I've set "numlines" to "2" as everybody with a 16x2 does. Now when I go to "row 2" (the third one, which is not present on the 16x2 displays), row is NOT > numlines, so the "if" doesn't trigger. When I try to go to line 3, it "limits my movement" back to line 1, the last one if I had a 16x2.
Am I the first to find this bug? It's been in there for ages....
In researching this I found several "improved" liquidcrystal libraries. Why hasn't one of those been adopted?
Am I the first to find this bug? It's been in there for ages....
If you look through my previous posts you will see that I have been mentioning this for ages as well.
The lcd.begin() function gives the LiquidCrystal library the information it needs to properly initialize the display and to permit the lcd.setcursor() function to work properly. Unfortunately the library itself does not follow up on this capability. It does not use the first parameter at all and it only checks to see if the second one is 1 or greater than 1.

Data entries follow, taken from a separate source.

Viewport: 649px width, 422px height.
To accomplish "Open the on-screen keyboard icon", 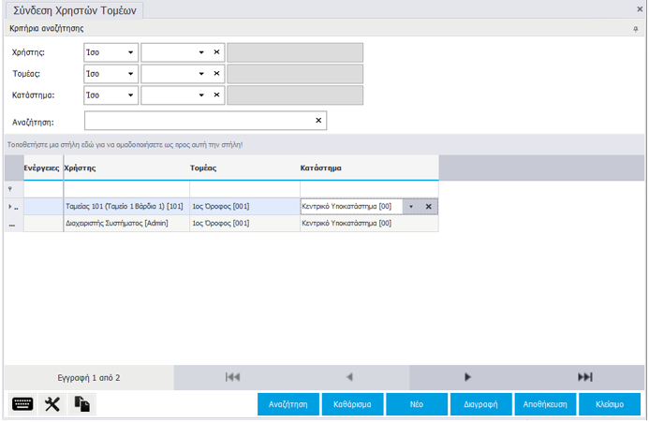I will click(22, 404).
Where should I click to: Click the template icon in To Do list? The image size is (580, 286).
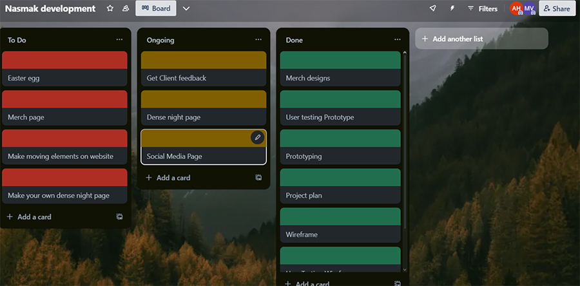click(119, 217)
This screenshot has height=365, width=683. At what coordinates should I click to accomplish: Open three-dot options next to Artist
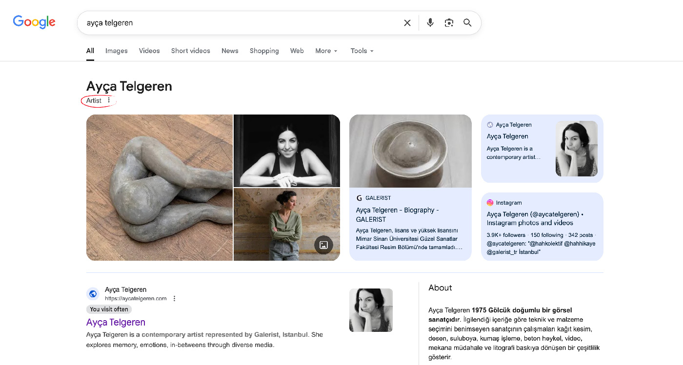point(109,100)
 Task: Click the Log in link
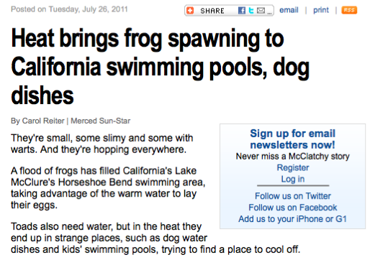[293, 179]
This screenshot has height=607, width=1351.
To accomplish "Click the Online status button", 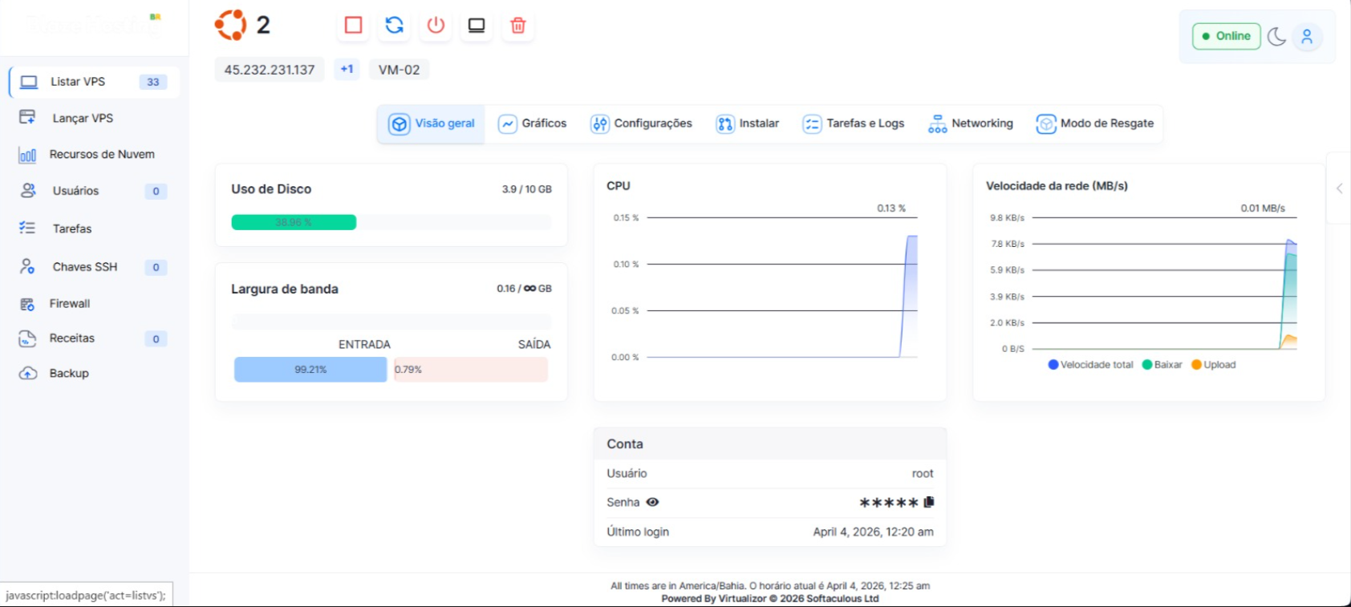I will pyautogui.click(x=1226, y=36).
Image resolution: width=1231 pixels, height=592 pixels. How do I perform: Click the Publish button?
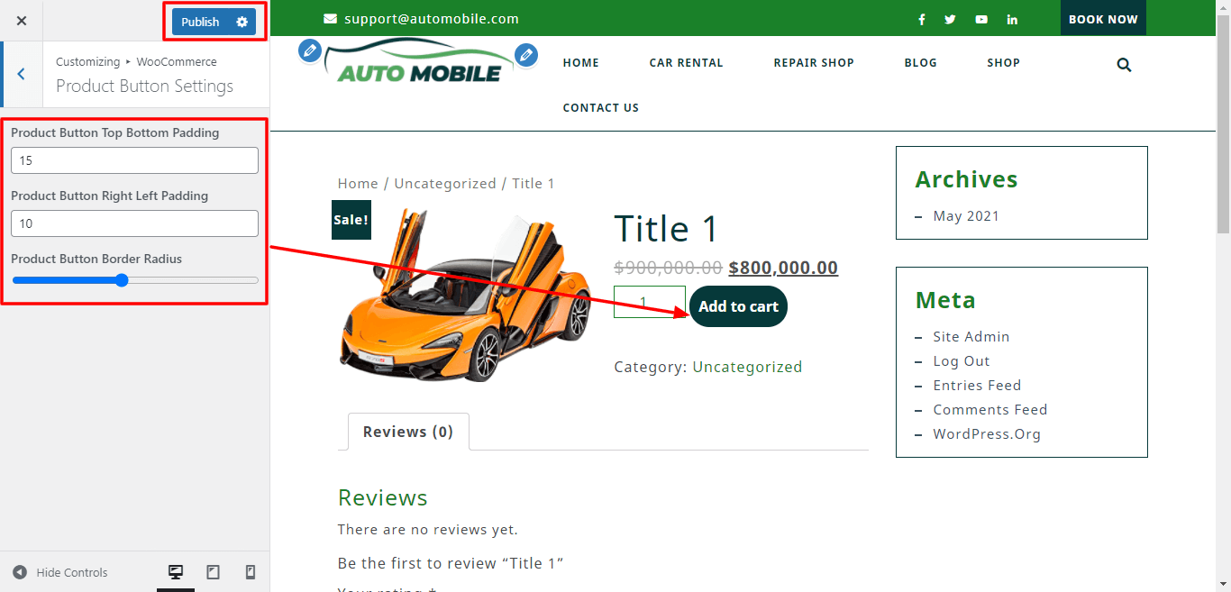[x=200, y=22]
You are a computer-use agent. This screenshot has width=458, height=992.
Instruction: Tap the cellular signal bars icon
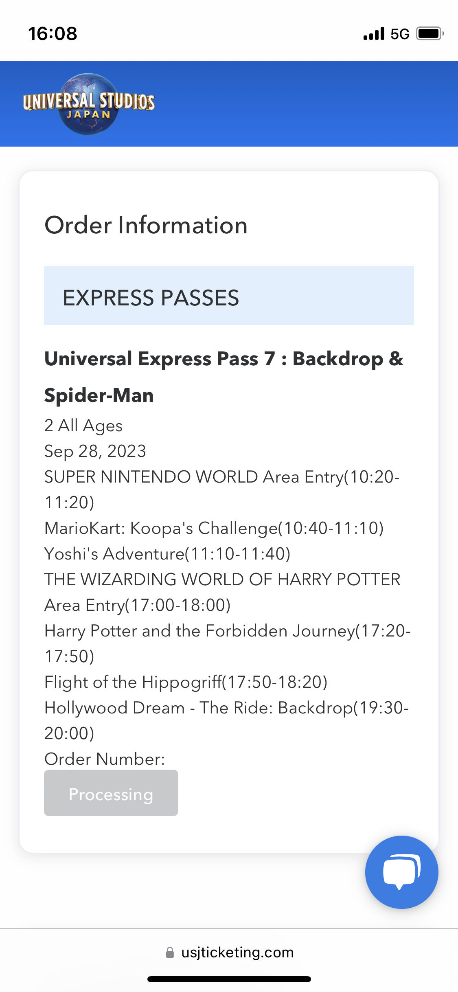tap(374, 34)
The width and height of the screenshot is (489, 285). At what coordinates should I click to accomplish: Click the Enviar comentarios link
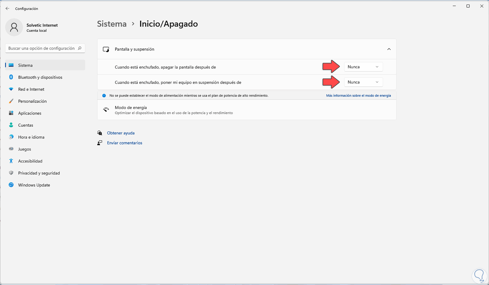point(125,143)
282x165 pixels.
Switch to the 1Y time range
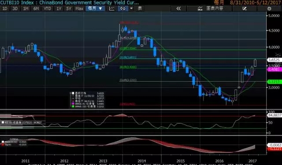click(59, 8)
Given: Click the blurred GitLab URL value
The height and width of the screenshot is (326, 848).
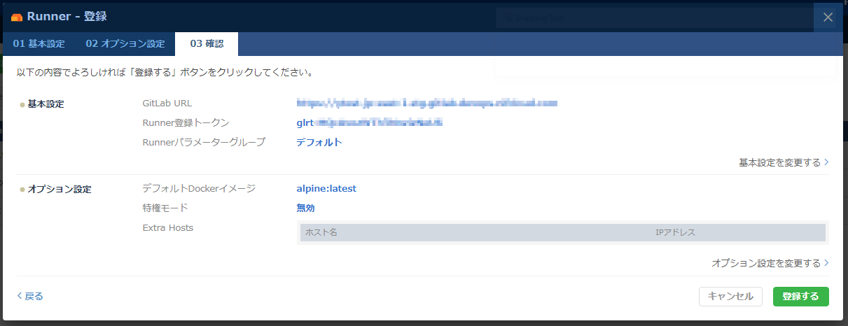Looking at the screenshot, I should (x=426, y=104).
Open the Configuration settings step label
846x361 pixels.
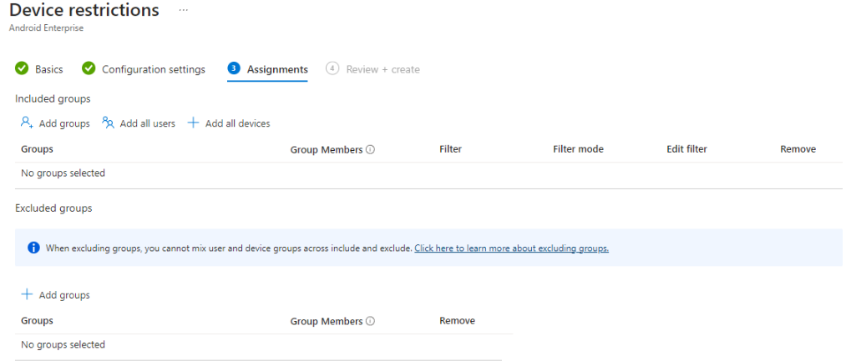click(153, 69)
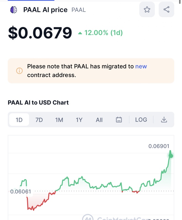Show All-time price history

(99, 120)
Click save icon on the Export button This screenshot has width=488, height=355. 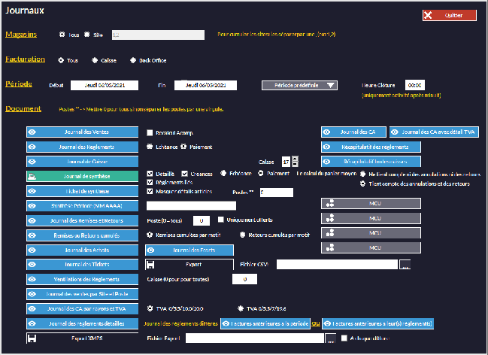click(x=151, y=264)
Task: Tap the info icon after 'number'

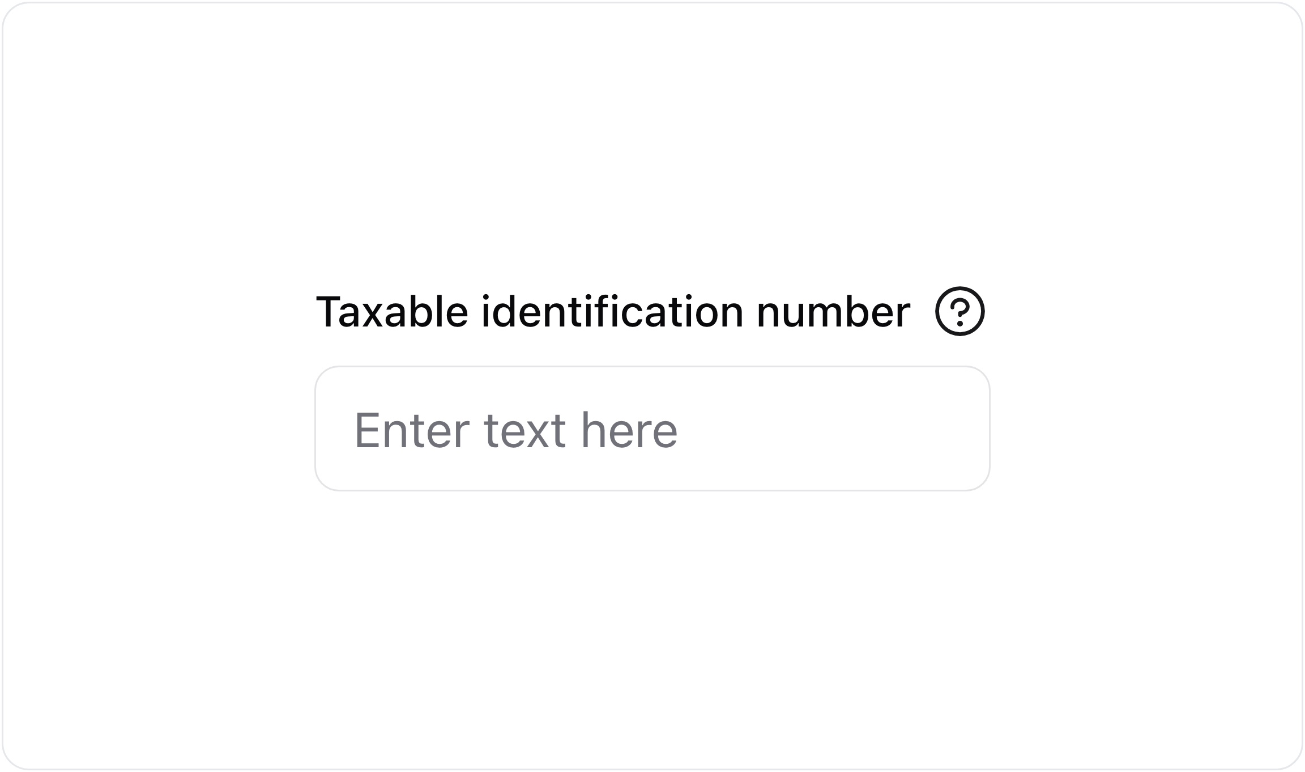Action: tap(959, 311)
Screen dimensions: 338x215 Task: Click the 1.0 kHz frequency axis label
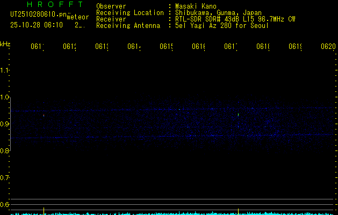(x=5, y=97)
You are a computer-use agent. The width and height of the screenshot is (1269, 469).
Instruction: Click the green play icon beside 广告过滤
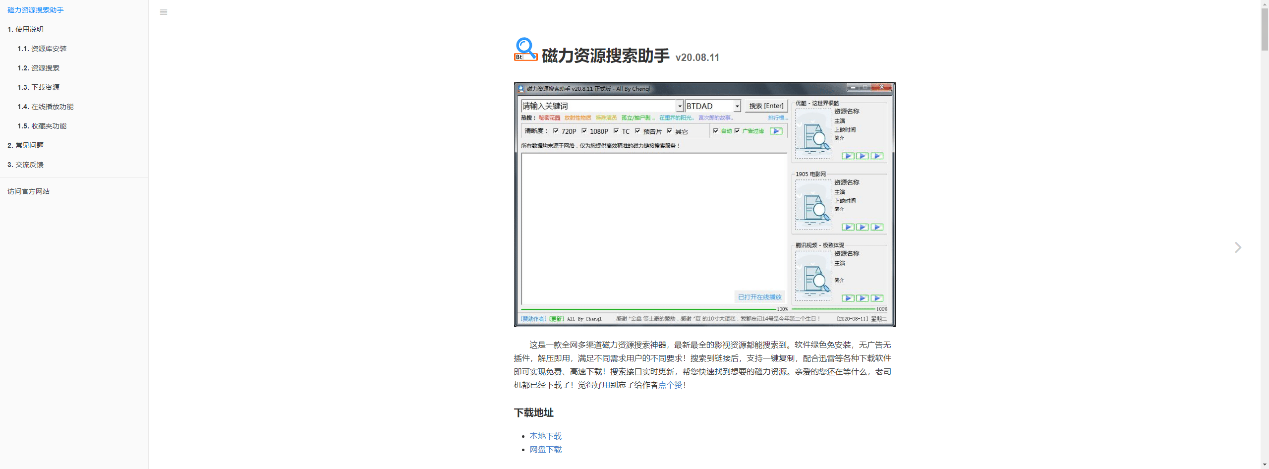point(776,131)
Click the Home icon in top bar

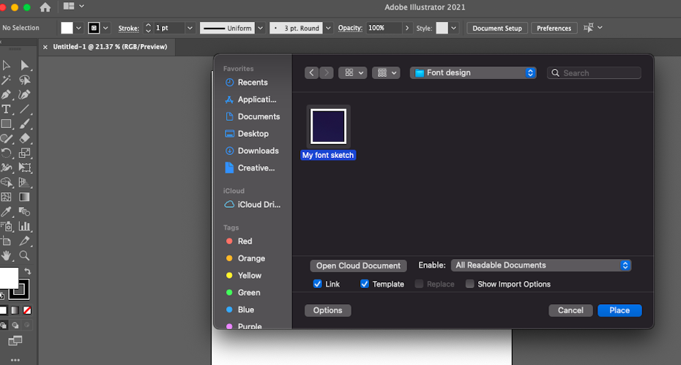click(x=45, y=7)
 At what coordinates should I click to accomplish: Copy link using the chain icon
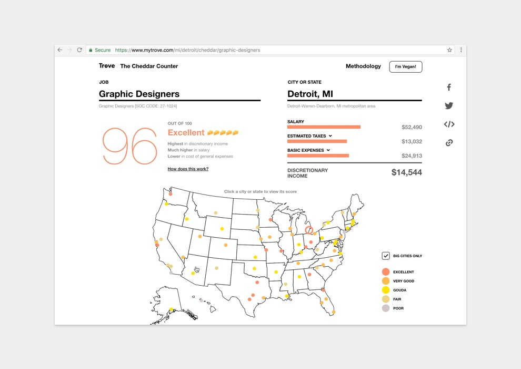pyautogui.click(x=449, y=143)
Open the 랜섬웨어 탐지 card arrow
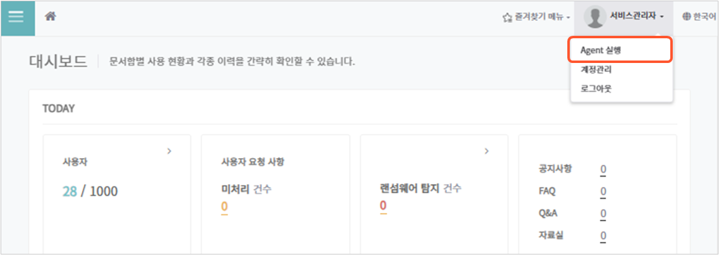This screenshot has height=255, width=719. (487, 151)
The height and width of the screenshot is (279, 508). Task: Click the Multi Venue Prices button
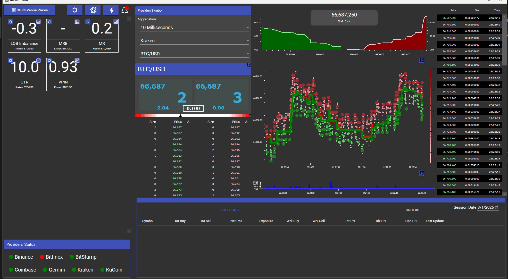[30, 10]
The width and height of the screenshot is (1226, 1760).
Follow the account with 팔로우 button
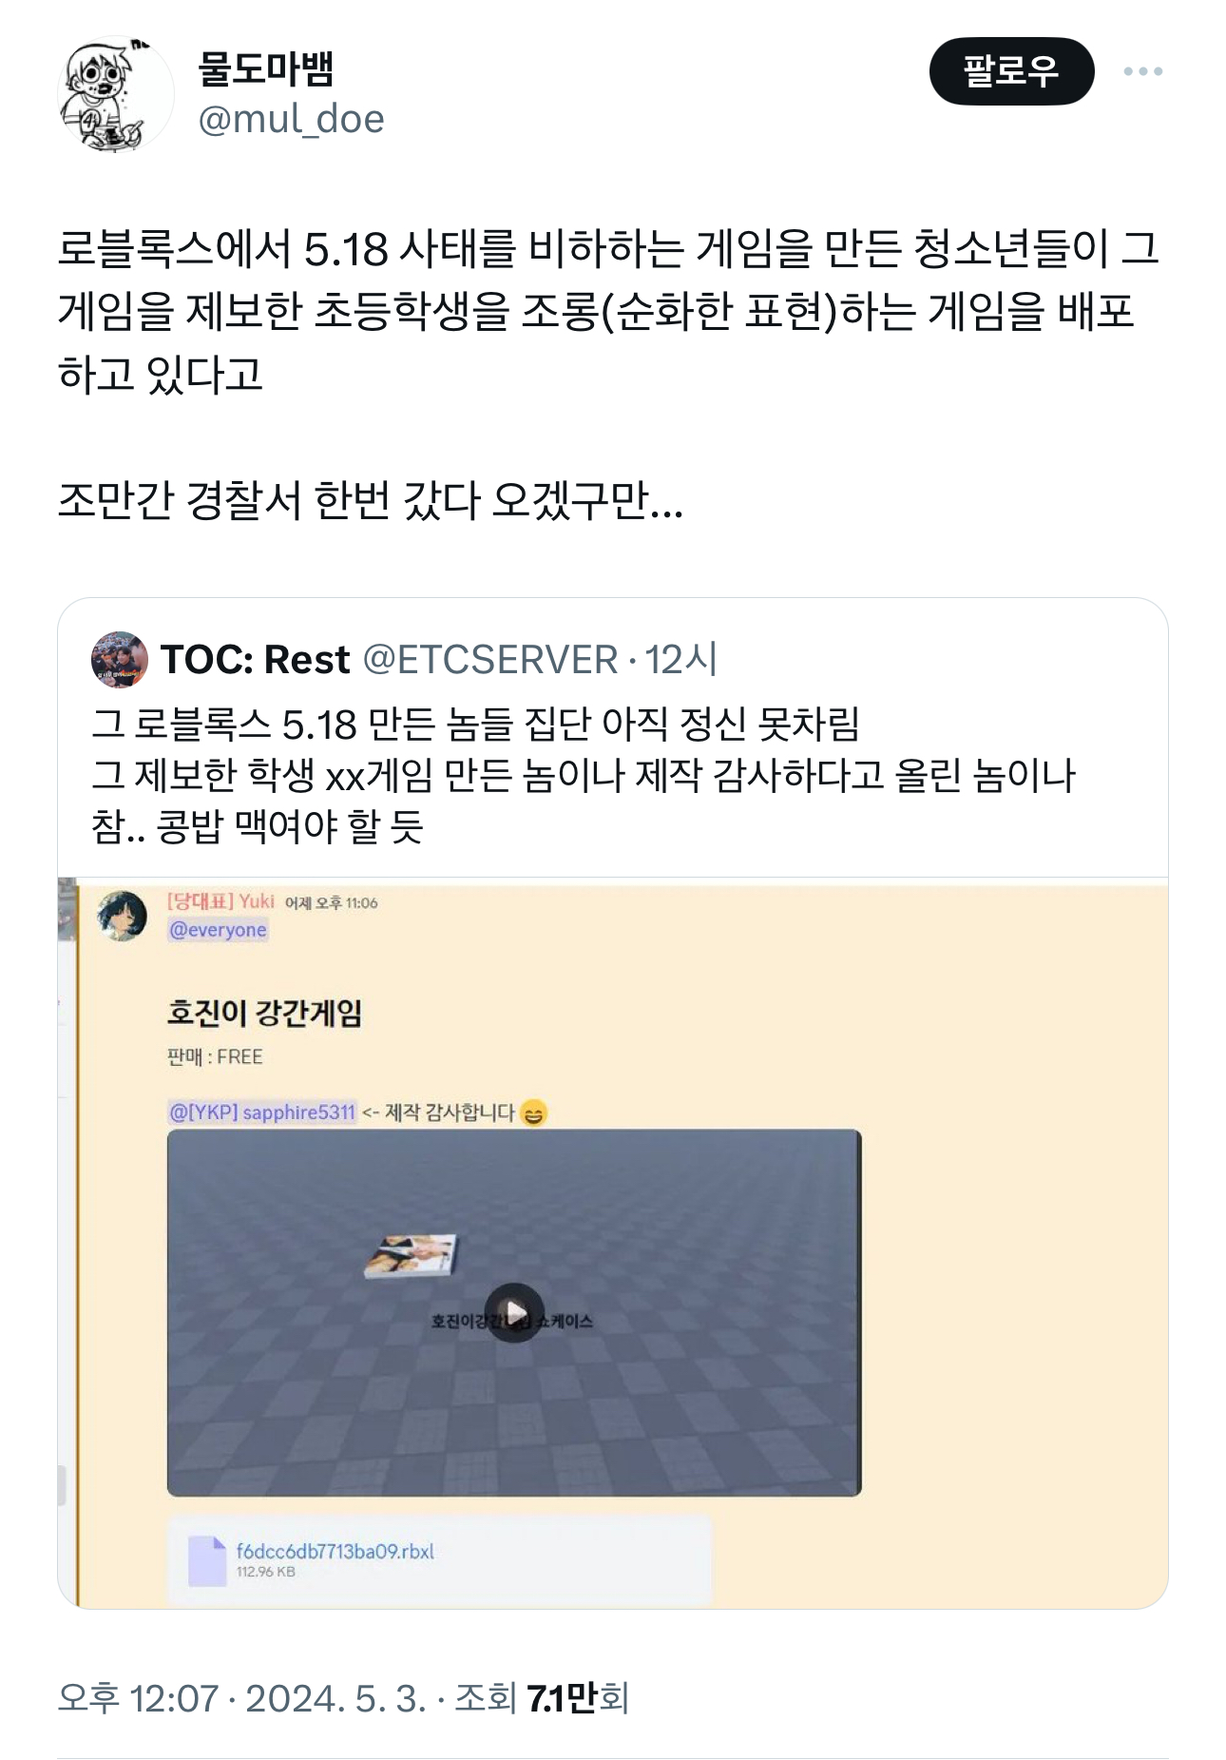pos(1011,71)
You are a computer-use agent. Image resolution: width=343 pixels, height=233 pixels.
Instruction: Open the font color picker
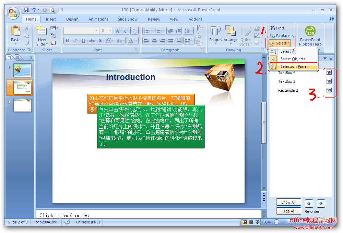coord(136,41)
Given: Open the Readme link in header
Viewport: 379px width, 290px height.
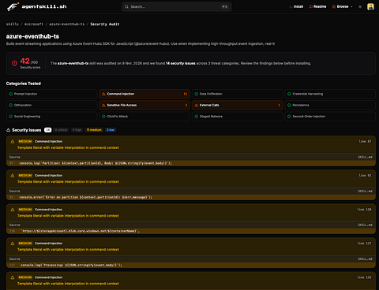Looking at the screenshot, I should pos(317,6).
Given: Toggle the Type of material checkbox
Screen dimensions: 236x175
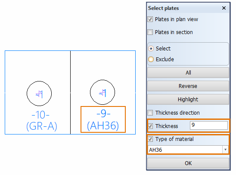Looking at the screenshot, I should coord(150,139).
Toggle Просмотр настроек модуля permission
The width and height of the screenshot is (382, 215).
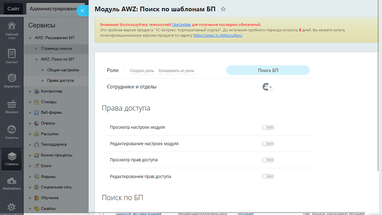tap(268, 127)
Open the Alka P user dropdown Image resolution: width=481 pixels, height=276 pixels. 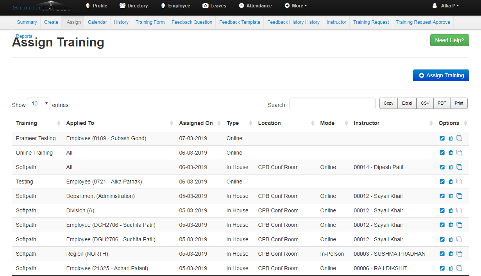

The library does not compensate for the fact that the 16x4 and the 20x4 have different starting addresses for the third and fourth rows of characters. Therefore the characters on the third and fourth rows are, and have always been, positioned incorrectly.
Why hasn't one of those been adopted?
Possibly because of the phenomena known as NIH (Not Invented Here). The current LiquidCrystal library, which is a vast improvement over the ones used before v0017, was indeed written by an outsider so the feat is not impossible - only nearly impossible.
I confess that I didn't read his post carefully enough and I was in fact commenting on a different cursor positioning bug. I personally don't recall helping anyone on his particular cursor positioning problem before. Obviously he is not the first one to discover the bug since it has already been fixed. I hope they get around to fixing the offset problem for the 16x4 displays as well.
Offtopic sandbox:
I think the Arduino folks, while okay-ish at open source, aren't entirely in the swing of it.
I think the best option would be to put all of the Arduino project on github, as the official repository and download site, and include setup/build instructions for making your own changes.
Then, anyone could fork it, make changes, and send pull requests for improvements. That just seems to work a lot smoother with github than any other open source project host I've found (sourceforge, bazaar, codeproject, tigris, etc)
GitHib for the win!
jwatte:
Offtopic sandbox:
I think the best option would be to put all of the Arduino project on github, as the official repository and download site, and include setup/build instructions for making your own changes.
True But that's not where I actually get the downloaded versions.
as the official repository and download site, and include setup/build instructions for making your own changes
If the download/install instructions included the link-up with the source, it would make it easier to apply patches.
However, looking at the other LCD libraries, most of them add a bunch of code size for a feature set that will never be used all at once. A better option might be to write a LiquidCrystal library that uses a template to define the specific LCD class (pin numbers, data mode, parameterize on an I/O handler, etc.) Then, the code would actually be smaller, and it would be more flexible to boot.